Quick conversation before they set off, about how to access Ancestry.com.  And now back to my keyboard, wondering about what to write.

But that’s life, one random event after another coming at us,  demanding our response.  Too many – and we become overwhelmed;  too few – and we can feel isolated.

It always strikes me how Jesus didn’t plan his day – he allowed people not just to claim his attention but even determine his programme.

Mark 5 is a good example.  He takes his disciples to the other side of Lake Galilee.  No sooner is he on dry ground in the region of the Gerasenes that he is accosted by this wild man living in the tombs.  Jesus gives him a full 18 verses of his time, not the most strategic choice you would think.

Then, at the request of the locals, he gets back into his boat and goes back.  You wonder what his disciples were thinking.

On his return  a large crowd gathers around him, presumably to hear him teach – Mark doesn’t say.

However, all this is interrupted by Jairus.  He wants Jesus to go to his house to heal his dying daughter – and so Jesus agrees to drop everything and go with him.

Then on the way and presumably with some urgency, Jesus stops and no doubt to Jairus’ total frustration has a conversation, a full nine verses, with some woman who has just touched one of his tassles,.   The chapter concludes with Jesus raising the 12 year old girl from death.

Clearly Jesus had a clear sense of direction, an overriding sense of purpose;  he didn’t drift.  After all he only had just under three years to complete his mission. But he made himself available and to all kinds of people.

Not always, you have to say.  At least on one occasion in Mark’s Gospel his disciples tracked him down with the news “Everyone is looking for you!”  Everyone may have been looking for him – but Jesus responds “Let us go somewhere else – to the nearby villages – so that I can preach there also. That is why I have come.” (Mark 1:37f)

So how do we get the balance right, living a purposeful day and keeping our engagements while giving time and space for other people, particularly if what we are doing seems important, even urgent?

After all you are reading this blog now because I chose not to join Jacqui on her early morning walk.

Jesus explained his approach to his opponents. “I’m telling you this straight. The Son can’t independently do a thing, only what he sees the Father doing. What the Father does, the Son does. The Father loves the Son and includes him in everything he is doing.”  (John 5:19f)

At first sight this answer doesn’t’ seem to help.  It just replaces one question with another – so how do I see what the Father is doing?  But often the answer to a problem is knowing what question to ask.

Very simply we are to live moment by moment knowing that God as our Abba, our loving Father, is intimately involved in our lives.  Amazingly he wants to be engaged, to be trusted, even to be loved.  We look to him not just for our guidance but for his companionship.

And so we resolve to involve him, it can be as easy as that.  But it is a discipline.

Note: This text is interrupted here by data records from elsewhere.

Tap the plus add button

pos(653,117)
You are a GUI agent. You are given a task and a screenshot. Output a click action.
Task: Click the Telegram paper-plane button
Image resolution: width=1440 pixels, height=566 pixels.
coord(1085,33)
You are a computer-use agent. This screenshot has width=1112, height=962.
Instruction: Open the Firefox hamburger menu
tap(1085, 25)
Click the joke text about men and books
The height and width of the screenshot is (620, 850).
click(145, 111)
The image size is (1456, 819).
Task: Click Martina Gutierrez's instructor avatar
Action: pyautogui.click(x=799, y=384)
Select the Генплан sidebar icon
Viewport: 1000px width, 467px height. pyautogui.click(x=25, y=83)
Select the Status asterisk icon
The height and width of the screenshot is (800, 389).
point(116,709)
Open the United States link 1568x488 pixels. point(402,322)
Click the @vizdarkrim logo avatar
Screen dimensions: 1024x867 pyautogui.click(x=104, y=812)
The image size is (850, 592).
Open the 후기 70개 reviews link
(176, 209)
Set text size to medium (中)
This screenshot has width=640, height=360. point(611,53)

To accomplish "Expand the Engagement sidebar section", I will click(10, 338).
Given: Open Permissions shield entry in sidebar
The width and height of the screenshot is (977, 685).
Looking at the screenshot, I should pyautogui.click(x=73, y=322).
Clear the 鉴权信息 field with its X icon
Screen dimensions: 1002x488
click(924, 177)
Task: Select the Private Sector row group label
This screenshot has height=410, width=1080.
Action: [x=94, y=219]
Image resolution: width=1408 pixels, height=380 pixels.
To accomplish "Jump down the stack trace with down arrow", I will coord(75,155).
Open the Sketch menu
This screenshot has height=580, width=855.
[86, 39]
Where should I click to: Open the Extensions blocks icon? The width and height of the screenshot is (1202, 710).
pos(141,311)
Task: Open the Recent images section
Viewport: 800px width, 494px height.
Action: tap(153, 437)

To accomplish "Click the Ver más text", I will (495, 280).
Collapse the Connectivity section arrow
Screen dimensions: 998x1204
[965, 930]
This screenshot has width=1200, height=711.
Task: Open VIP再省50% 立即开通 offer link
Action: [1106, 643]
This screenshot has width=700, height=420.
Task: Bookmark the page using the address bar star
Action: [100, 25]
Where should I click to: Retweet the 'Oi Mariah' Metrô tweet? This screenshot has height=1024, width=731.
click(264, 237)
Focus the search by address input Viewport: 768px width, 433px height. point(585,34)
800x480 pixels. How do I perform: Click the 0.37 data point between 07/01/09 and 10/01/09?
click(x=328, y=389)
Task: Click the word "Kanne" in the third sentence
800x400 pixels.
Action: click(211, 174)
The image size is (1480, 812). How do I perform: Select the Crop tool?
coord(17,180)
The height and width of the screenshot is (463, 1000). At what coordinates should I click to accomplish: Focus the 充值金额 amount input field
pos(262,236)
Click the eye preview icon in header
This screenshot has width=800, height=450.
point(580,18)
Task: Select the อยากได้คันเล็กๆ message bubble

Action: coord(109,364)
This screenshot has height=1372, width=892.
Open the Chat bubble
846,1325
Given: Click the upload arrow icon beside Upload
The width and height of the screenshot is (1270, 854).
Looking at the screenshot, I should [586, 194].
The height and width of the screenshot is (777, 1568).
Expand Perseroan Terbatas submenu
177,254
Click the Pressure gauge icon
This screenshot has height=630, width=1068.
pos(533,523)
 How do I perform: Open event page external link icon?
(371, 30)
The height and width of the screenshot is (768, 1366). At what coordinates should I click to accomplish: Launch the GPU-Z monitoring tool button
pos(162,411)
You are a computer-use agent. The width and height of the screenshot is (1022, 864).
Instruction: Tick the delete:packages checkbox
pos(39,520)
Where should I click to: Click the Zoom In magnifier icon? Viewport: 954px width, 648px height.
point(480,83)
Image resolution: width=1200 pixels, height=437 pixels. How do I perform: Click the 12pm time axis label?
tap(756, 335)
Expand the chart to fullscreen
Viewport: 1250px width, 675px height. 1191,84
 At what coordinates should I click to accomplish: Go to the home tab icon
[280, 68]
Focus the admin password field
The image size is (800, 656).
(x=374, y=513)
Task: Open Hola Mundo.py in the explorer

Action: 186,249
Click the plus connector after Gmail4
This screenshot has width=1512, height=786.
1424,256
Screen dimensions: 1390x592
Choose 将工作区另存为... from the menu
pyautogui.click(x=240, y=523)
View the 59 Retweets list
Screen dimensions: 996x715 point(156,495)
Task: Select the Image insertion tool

It was Brother Lawrence of the Resurrection, the Carmelite lay brother, who gave us “The Practice of the Presence of God,” learning to practice the ongoing presence of God in our daily routines.

“Lift up your heart to him, sometimes even at your meals, and when you are in company; the least little remembrance will always be acceptable to him. You need not cry very loud; he is nearer to us than we are aware of.”  And that makes all the difference.